やけに思考がぼんやりしてきて、今では二人の声もハッキリ聞こえない。何やら言い争っているのは分かるのだけれど。
河波君は、私のこと……。
キーン、コーン、カーン、コーン。
「って、またこのパターンかよ! かわもっさん、早く行くぞ!」
「ひゃっ!」
通学路に響き渡るチャイムの音、そして私の左手に発生した温もりによって、意識は一気に現実へと引き戻される。
突然の出来事に思わず小さな悲鳴を上げてしまうけれど、河波君の行為は不思議と嫌じゃなかった。寧ろ、安心感を与えてくれるような優しい温もりに、高鳴っていた鼓動が徐々に落ち着いていくる。

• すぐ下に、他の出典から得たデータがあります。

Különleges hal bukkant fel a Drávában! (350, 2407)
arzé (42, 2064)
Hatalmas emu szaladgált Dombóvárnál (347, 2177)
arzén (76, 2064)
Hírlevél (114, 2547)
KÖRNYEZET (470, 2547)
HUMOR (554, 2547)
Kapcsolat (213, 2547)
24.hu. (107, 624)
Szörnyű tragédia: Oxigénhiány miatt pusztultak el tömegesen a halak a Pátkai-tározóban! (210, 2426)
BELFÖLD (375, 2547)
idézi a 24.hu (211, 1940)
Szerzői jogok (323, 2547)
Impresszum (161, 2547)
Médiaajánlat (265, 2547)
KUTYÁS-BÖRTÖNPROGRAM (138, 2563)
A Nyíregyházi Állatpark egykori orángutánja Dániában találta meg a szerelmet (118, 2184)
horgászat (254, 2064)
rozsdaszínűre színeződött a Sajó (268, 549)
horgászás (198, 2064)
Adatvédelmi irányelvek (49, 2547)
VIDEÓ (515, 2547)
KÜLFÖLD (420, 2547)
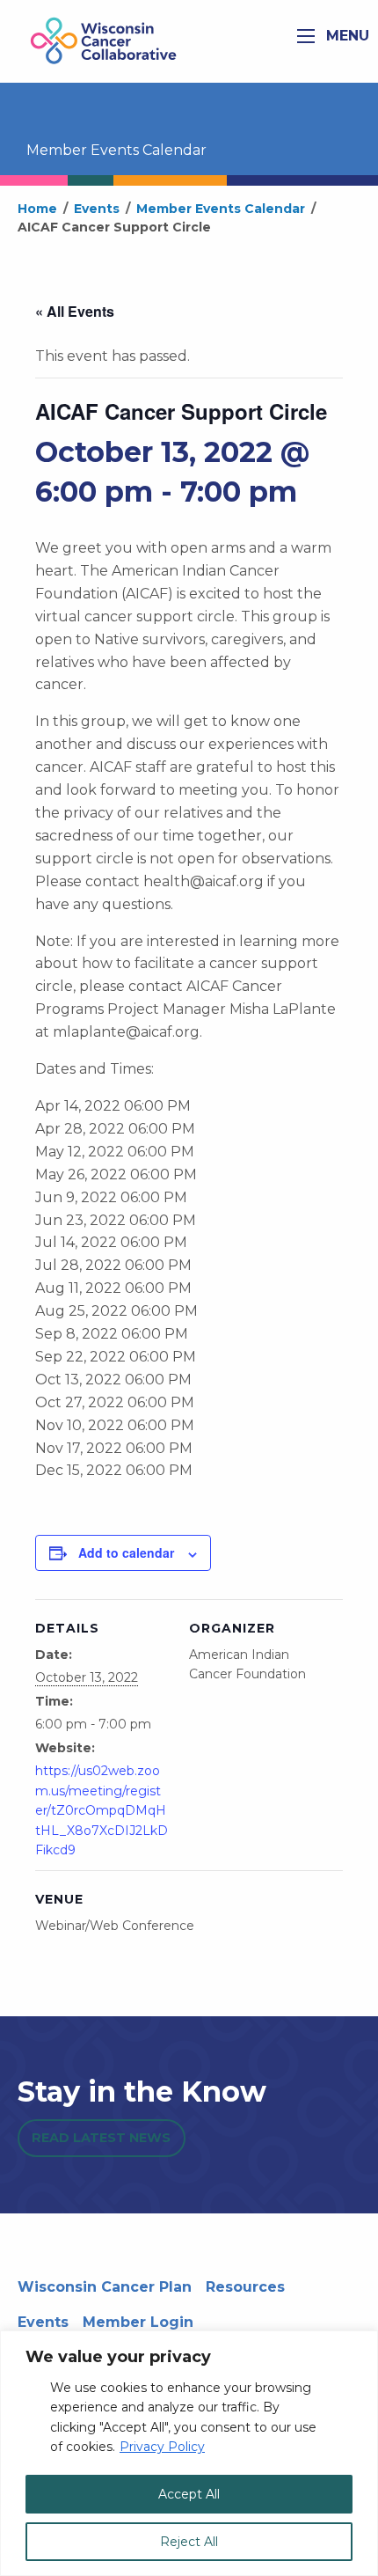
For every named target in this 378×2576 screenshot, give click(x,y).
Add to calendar (126, 1552)
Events (43, 2322)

それが私の表情にも顕著に表れていたのだろう。河波君は私の顔を覗き見るなり、安堵の表情を浮かべながら走り出す。私も置いていかれまいと、握る手に力を込めながら後を追うように足を動かした。
「……私、置いていかれた?」
ポツンと佇む流花ちゃんの呟きが風に乗って聞こえたけれど、今だけは聞かなかったことにしよう。
この胸に生まれた小さくて暖かい『何か』が、そうしろって言ったから。